Having period sex can be an act of sexual self-confidence and empowerment
Beth* grew up knowing her period was a secret, encouraged by her mother to stay quiet about it and always feeling awkward bringing it up with partners. As she matured, being able to have sex on her period became an important part of her life and relationship with her partner, who’s always been open to learning.
“I want to know that my partner is comfortable with all of my body, and period sex is a big part of that for me,” she says. “And having a longer than average period has meant that being comfortable with period sex is almost a necessity.”
Using Nixit has allowed Beth the freedom to not have to plan around her period, but rather make it a part of her life — a move that’s helped improve her sexual confidence tenfold.
“When I used a menstrual cup previously, I found it difficult to get excited about sex because planning around my complex menstrual cycle started to become a burden,” she says. “Using Nixit as a means of having mess-free period sex … gave me flexibility to have sex whenever I want.”
On the other hand, when Stephanie* got her first period, her family took her out for dinner to celebrate.
“My parents never told me to hide it or not talk about it, and definitely never mentioned it was dirty” she says. The most she was concerned about was smelling bad in high school, but periods were never an issue when it came to having sex.
“If sex was initiated, I would just say, ‘By the way, I have my period right now,’” she says. “It’s never been an issue. The usual reaction from a partner was, ‘let’s get a dark towel or try the bathroom counter, to avoid making too much of a mess.’” Now, “if we’re in the mood, it’s a non-issue,” she adds.
Period sex also has a lot to do with building body respect
Millie* grew up in a period-friendly household; her grandfather was even a gynaecologist. But because her friends weren’t as vocal about periods, she didn’t talk about it as much. The more comfortable she got with her body, the easier it became.
“In the beginning, I only ever mentioned my period as a ‘warning’ before sex,” she says. “As I become more comfortable with my sexuality and my partners, it would become a more open conversation.”

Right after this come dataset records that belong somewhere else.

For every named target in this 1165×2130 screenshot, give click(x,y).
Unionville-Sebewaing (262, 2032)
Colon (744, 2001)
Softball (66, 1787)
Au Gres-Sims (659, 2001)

“What’s most important to me is that my partner respects my body … That includes not shaming me for something that’s natural to my body.”
At the end of the day, being able to enjoy our bodies on or off our periods is paramount to building a positive relationship to our own beings — whether it’s sex with ourselves or sex with our partners, or exploring our bodies through using period cups.
*Names have been changed at the source’s request.